_WHAT YOU SHOULD DO_
Whenever a picture appears in the data, skip it and write out all other material exactly.

_DATA_
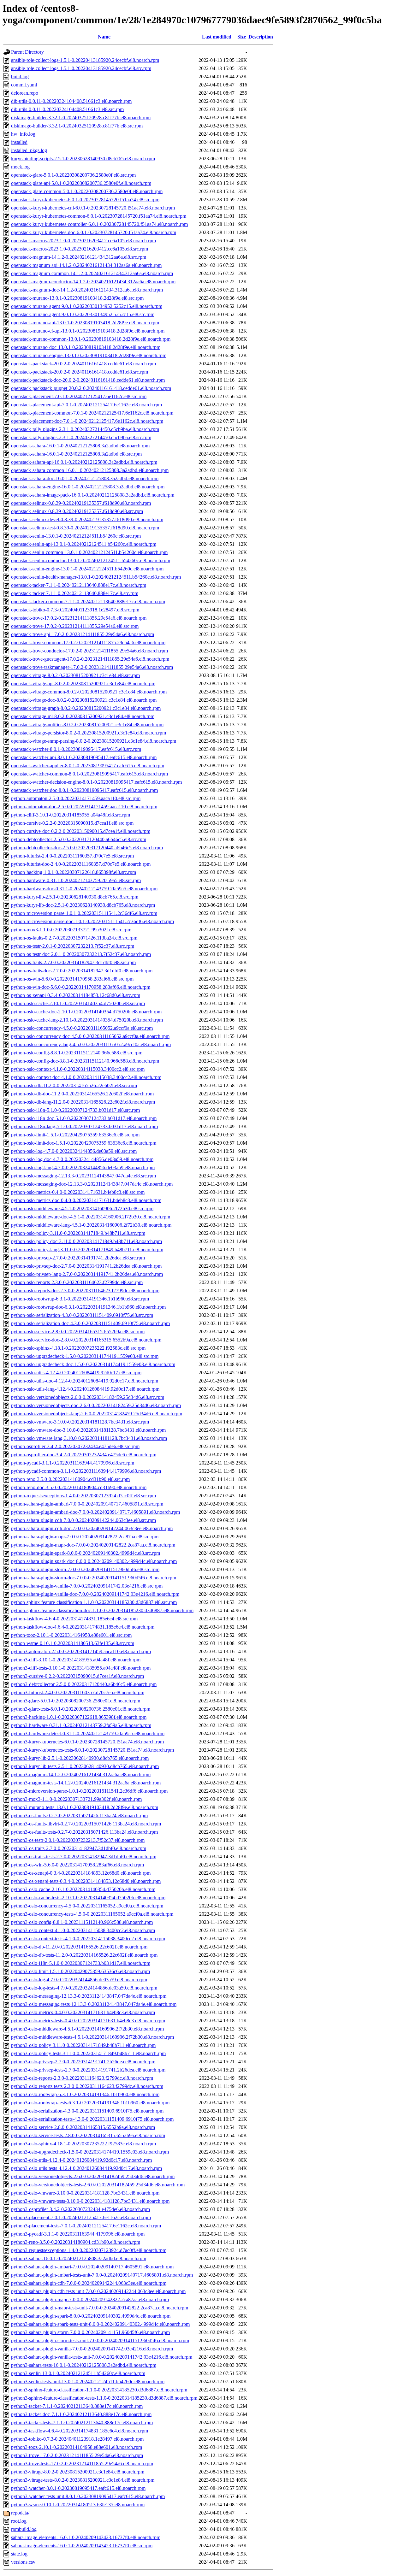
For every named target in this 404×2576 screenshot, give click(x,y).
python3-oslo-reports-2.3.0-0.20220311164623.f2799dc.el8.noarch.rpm (82, 2078)
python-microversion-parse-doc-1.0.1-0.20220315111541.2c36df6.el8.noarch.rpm (92, 921)
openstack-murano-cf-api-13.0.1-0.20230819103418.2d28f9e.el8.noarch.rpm (87, 330)
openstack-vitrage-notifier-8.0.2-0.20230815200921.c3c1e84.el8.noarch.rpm (87, 724)
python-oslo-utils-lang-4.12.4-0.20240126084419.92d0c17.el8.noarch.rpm (85, 1389)
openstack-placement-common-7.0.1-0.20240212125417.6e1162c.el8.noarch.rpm (92, 413)
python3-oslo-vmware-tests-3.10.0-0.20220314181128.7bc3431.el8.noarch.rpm (90, 2201)
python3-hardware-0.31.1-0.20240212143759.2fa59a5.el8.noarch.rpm (81, 1725)
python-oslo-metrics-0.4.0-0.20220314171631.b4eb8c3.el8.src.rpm (78, 1192)
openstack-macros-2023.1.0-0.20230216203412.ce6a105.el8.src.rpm (79, 248)
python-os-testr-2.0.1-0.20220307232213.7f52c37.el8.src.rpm (72, 946)
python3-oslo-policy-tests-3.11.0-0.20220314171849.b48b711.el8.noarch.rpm (88, 2053)
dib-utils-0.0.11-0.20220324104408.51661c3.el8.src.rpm (67, 109)
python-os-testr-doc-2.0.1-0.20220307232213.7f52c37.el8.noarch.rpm (81, 954)
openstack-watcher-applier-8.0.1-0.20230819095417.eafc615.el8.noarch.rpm (87, 765)
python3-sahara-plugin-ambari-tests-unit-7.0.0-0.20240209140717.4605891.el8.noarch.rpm (102, 2275)
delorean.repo (24, 93)
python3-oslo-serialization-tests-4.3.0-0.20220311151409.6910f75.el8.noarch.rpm (92, 2119)
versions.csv (23, 2562)
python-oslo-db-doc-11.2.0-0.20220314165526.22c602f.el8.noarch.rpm (82, 1093)
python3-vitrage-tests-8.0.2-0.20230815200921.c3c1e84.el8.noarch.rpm (82, 2480)
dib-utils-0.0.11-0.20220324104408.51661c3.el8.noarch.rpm (71, 101)
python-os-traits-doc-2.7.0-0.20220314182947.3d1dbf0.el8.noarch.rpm (81, 970)
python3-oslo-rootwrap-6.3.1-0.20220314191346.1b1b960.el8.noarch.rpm (85, 2094)
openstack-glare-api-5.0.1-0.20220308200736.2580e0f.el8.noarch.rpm (81, 183)
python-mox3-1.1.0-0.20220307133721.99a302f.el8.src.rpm (71, 929)
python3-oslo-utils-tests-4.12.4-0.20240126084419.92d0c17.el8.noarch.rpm (86, 2168)
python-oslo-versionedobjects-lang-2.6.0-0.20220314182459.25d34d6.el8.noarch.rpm (96, 1413)
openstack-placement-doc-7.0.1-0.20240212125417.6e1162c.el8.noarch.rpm (87, 421)
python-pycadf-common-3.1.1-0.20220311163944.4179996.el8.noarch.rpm (86, 1471)
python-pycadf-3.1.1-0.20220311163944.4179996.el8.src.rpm (72, 1462)
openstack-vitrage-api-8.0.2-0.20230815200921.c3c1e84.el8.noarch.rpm (83, 683)
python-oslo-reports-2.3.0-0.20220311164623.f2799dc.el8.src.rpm (77, 1282)
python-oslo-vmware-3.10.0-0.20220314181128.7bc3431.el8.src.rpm (80, 1421)
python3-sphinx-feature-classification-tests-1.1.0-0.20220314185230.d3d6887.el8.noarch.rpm (104, 2398)
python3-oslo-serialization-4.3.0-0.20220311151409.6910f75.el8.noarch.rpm (87, 2110)
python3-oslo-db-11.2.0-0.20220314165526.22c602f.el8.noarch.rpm (79, 1946)
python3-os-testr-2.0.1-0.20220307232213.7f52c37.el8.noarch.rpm (78, 1840)
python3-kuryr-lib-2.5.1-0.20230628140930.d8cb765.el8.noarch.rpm (80, 1758)
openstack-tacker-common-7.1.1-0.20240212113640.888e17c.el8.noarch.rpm (88, 601)
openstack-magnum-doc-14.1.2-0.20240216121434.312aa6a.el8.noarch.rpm (87, 289)
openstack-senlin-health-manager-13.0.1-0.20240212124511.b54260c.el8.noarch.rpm (96, 577)
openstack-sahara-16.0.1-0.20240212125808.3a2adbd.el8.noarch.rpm (80, 445)
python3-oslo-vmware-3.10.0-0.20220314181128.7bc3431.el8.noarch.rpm (85, 2193)
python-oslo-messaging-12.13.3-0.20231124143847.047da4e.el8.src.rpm (83, 1175)
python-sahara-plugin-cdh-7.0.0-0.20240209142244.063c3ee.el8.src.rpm (83, 1520)
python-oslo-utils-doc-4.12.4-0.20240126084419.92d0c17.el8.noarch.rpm (84, 1380)
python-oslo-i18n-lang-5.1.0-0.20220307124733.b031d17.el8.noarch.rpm (84, 1126)
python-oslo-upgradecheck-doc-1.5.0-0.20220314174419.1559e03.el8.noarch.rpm (93, 1364)
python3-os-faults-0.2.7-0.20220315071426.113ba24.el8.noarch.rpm (79, 1815)
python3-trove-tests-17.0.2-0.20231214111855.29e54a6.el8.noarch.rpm (82, 2463)
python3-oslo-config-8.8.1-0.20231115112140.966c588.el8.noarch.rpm (82, 1922)
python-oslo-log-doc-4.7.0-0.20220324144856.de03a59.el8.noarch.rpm (82, 1159)
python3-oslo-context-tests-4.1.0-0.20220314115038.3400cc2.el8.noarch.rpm (88, 1938)
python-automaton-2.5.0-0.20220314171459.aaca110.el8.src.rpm (75, 798)
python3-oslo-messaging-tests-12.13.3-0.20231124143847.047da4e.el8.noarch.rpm (93, 2004)
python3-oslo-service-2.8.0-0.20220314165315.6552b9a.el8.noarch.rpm (83, 2127)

_RESPONSE FOR THIS EXERCISE_
For every named target in this 404×2576 screenshot, give click(x,y).
python3-oslo-reports-2.3.0-0.20220311164623.f2799dc.el8.noarch.rpm (82, 2078)
python-microversion-parse-doc-1.0.1-0.20220315111541.2c36df6.el8.noarch.rpm (92, 921)
openstack-murano-cf-api-13.0.1-0.20230819103418.2d28f9e.el8.noarch.rpm (87, 330)
openstack-vitrage-notifier-8.0.2-0.20230815200921.c3c1e84.el8.noarch.rpm (87, 724)
python-oslo-utils-lang-4.12.4-0.20240126084419.92d0c17.el8.noarch.rpm (85, 1389)
openstack-placement-common-7.0.1-0.20240212125417.6e1162c.el8.noarch.rpm (92, 413)
python3-oslo-vmware-tests-3.10.0-0.20220314181128.7bc3431.el8.noarch.rpm (90, 2201)
python3-hardware-0.31.1-0.20240212143759.2fa59a5.el8.noarch.rpm (81, 1725)
python-oslo-metrics-0.4.0-0.20220314171631.b4eb8c3.el8.src.rpm (78, 1192)
openstack-macros-2023.1.0-0.20230216203412.ce6a105.el8.src.rpm (79, 248)
python-os-testr-2.0.1-0.20220307232213.7f52c37.el8.src.rpm (72, 946)
python3-oslo-policy-tests-3.11.0-0.20220314171849.b48b711.el8.noarch.rpm (88, 2053)
dib-utils-0.0.11-0.20220324104408.51661c3.el8.src.rpm (67, 109)
python-os-testr-doc-2.0.1-0.20220307232213.7f52c37.el8.noarch.rpm (81, 954)
openstack-watcher-applier-8.0.1-0.20230819095417.eafc615.el8.noarch.rpm (87, 765)
python3-sahara-plugin-ambari-tests-unit-7.0.0-0.20240209140717.4605891.el8.noarch.rpm (102, 2275)
delorean.repo (24, 93)
python3-oslo-serialization-tests-4.3.0-0.20220311151409.6910f75.el8.noarch.rpm (92, 2119)
versions.csv (23, 2562)
python-oslo-db-doc-11.2.0-0.20220314165526.22c602f.el8.noarch.rpm (82, 1093)
python3-vitrage-tests-8.0.2-0.20230815200921.c3c1e84.el8.noarch.rpm (82, 2480)
dib-utils-0.0.11-0.20220324104408.51661c3.el8.noarch.rpm (71, 101)
python-os-traits-doc-2.7.0-0.20220314182947.3d1dbf0.el8.noarch.rpm (81, 970)
python3-oslo-rootwrap-6.3.1-0.20220314191346.1b1b960.el8.noarch.rpm (85, 2094)
openstack-glare-api-5.0.1-0.20220308200736.2580e0f.el8.noarch.rpm (81, 183)
python-mox3-1.1.0-0.20220307133721.99a302f.el8.src.rpm (71, 929)
python3-oslo-utils-tests-4.12.4-0.20240126084419.92d0c17.el8.noarch.rpm (86, 2168)
python-oslo-versionedobjects-lang-2.6.0-0.20220314182459.25d34d6.el8.noarch.rpm (96, 1413)
openstack-placement-doc-7.0.1-0.20240212125417.6e1162c.el8.noarch.rpm (87, 421)
python-pycadf-common-3.1.1-0.20220311163944.4179996.el8.noarch.rpm (86, 1471)
python-pycadf-3.1.1-0.20220311163944.4179996.el8.src.rpm (72, 1462)
openstack-vitrage-api-8.0.2-0.20230815200921.c3c1e84.el8.noarch.rpm (83, 683)
python-oslo-reports-2.3.0-0.20220311164623.f2799dc.el8.src.rpm (77, 1282)
python-oslo-vmware-3.10.0-0.20220314181128.7bc3431.el8.src.rpm (80, 1421)
python3-sphinx-feature-classification-tests-1.1.0-0.20220314185230.d3d6887.el8.noarch.rpm (104, 2398)
python3-oslo-serialization-4.3.0-0.20220311151409.6910f75.el8.noarch.rpm (87, 2110)
python3-oslo-db-11.2.0-0.20220314165526.22c602f.el8.noarch.rpm (79, 1946)
python3-os-testr-2.0.1-0.20220307232213.7f52c37.el8.noarch.rpm (78, 1840)
python3-kuryr-lib-2.5.1-0.20230628140930.d8cb765.el8.noarch.rpm (80, 1758)
openstack-tacker-common-7.1.1-0.20240212113640.888e17c.el8.noarch.rpm (88, 601)
openstack-magnum-doc-14.1.2-0.20240216121434.312aa6a.el8.noarch.rpm (87, 289)
openstack-senlin-health-manager-13.0.1-0.20240212124511.b54260c.el8.noarch.rpm (96, 577)
openstack-sahara-16.0.1-0.20240212125808.3a2adbd.el8.noarch.rpm (80, 445)
python3-oslo-vmware-3.10.0-0.20220314181128.7bc3431.el8.noarch.rpm (85, 2193)
python-oslo-messaging-12.13.3-0.20231124143847.047da4e.el8.src.rpm (83, 1175)
python-sahara-plugin-cdh-7.0.0-0.20240209142244.063c3ee.el8.src.rpm (83, 1520)
python-oslo-utils-doc-4.12.4-0.20240126084419.92d0c17.el8.noarch.rpm (84, 1380)
python-oslo-i18n-lang-5.1.0-0.20220307124733.b031d17.el8.noarch.rpm (84, 1126)
python-oslo-upgradecheck-doc-1.5.0-0.20220314174419.1559e03.el8.noarch.rpm (93, 1364)
python3-os-faults-0.2.7-0.20220315071426.113ba24.el8.noarch.rpm (79, 1815)
python3-trove-tests-17.0.2-0.20231214111855.29e54a6.el8.noarch.rpm (82, 2463)
python3-oslo-config-8.8.1-0.20231115112140.966c588.el8.noarch.rpm (82, 1922)
python-oslo-log-doc-4.7.0-0.20220324144856.de03a59.el8.noarch.rpm (82, 1159)
python3-oslo-context-tests-4.1.0-0.20220314115038.3400cc2.el8.noarch.rpm (88, 1938)
python-automaton-2.5.0-0.20220314171459.aaca110.el8.src.rpm (75, 798)
python3-oslo-messaging-tests-12.13.3-0.20231124143847.047da4e.el8.noarch.rpm (93, 2004)
python3-oslo-service-2.8.0-0.20220314165315.6552b9a.el8.noarch.rpm (83, 2127)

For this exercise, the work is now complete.